University of Florida researchers working on at least two separate projects helped gauge Hurricane Dennis' fury Saturday and Sunday.
In the first, a team of research engineers from UF and two other Florida universities deployed five mobile wind towers in Dennis’ projected path, then monitored and recorded the hurricane’s winds as it powered ashore. In the second project, UF Institute of Food and Agriculture Sciences researchers followed the hurricane’s impact on UF’s "hurricane house" near Pensacola, built to withstand winds exceeding 140 mph.

Image: University of Florida civil engineering students (from left) Johann Weeks, Dustin Davison and Luis Aponte prepare to raise a 30-foot hurricane tower to test it before taking it to meet Hurricane Dennis on Thursday, July 7, 2005. The towers are equipped with anemometers, or wind meters, and other instrumentation designed to gather data on hurricanes. The goal is to learn more about low-level hurricane winds and the forces they exert on homes and other structures. (University of Florida/Kristen Bartlett)

The 3,000-square-foot house adjacent to the Escambia County extension office in Cantonment was all but undamaged. The top wind gust the engineers measured was about 120 mph, about the same as reported by meteorologists.

With both projects, data and experience from the storm’s strike will add to the growing body of knowledge about how to build homes to withstand hurricanes.

“Overall, the idea is to learn the most efficient way to make houses stronger without costing a lot more,” Kurt Gurley, a UF associate professor of civil engineering, said of the tower project.

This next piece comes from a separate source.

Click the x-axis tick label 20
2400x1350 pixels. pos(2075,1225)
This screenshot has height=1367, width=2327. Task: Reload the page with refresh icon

Gurley’s team of 17 research engineers and students from UF, Florida International University and the Florida Institute of Technology left Gainesville on Friday and Saturday, towing the towers behind Ford F-250 trucks. The project is part of a larger hurricane research effort called the Florida Coastal Monitoring Program, sponsored by the Florida Department of Community Affairs.

Designed for quick setup and able to withstand 200-mph winds, the 5,500-pound structures stand more than 33 feet tall when erected. They house instruments measuring wind speed and direction, barometric pressure, humidity and rainfall.

The team put up the towers between Navarre, just east of Pensacola, and Panama City. They also placed instrumentation designed to measure hurricane wind forces on four pre-selected homes in Navarre, Destin and Santa Rosa Beach. Dennis made landfall Sunday afternoon between Pensacola Beach and Navarre Beach.

Team members spent Saturday and Sunday nights safely ensconced in a hotel east of Pensacola in Mary Esther, but they were able to gauge the tower data in real time thanks to a cell phone connection to three of the towers’ onboard computers. The peak preliminary wind gust of 120 mph was recorded by the Navarre tower, probably located in or near the eye Hurricane Dennis, Gurley said.

The National Oceanic and Atmospheric Administration also tapped the tower data. NOAA uses the UF data, as well as data from other sources such as satellites and research aircraft, to produce detailed maps of hurricane wind forces used by the Federal Emergency Management Agency and other responders to hurricanes.

The tower data “is probably the most accurate wind measurement we can use in our analysis, so we’re very happy to have it,” said Mark Powell, a NOAA atmospheric scientist based in Miami.

The hurricane house, officially known as the Escambia Windstorm Damage Mitigation, Training and Demonstration Center, was undamaged with the exception of some wet carpet, said Lamar Christenberry, Escambia County extension director.

The house shows how existing homes can be made more hurricane-resistant. For example, its features include impact-resistant doors, a steel “safe room” and a garage door that will withstand winds of more than 150 mph.

“Our hurricane house demonstrates that it is possible to build a home that will come through hurricanes such as Dennis and Ivan with little or no damage” Christenberry said.

The house is one of three facilities located at UF/IFAS Extension Service offices around the state. Other hurricane houses are in Fort Pierce and St. Augustine, and a fourth house will be completed in August at the UF/IFAS Fort Lauderdale Research and Education Center. The Florida Department of Financial Services provided $2.3 million for the houses, and UF’s Shimberg Center for Affordable Housing in the College of Design, Construction and Planning supervised their design and construction.

In the wake of four devastating hurricanes in 2004 and with the likelihood of another active hurricane season this year, the houses are becoming magnets for educating builders and residents about wind-loss mitigation, energy efficiency and environmentally sensitive construction, said Pierce Jones, director of the UF/IFAS Florida Energy Extension Service.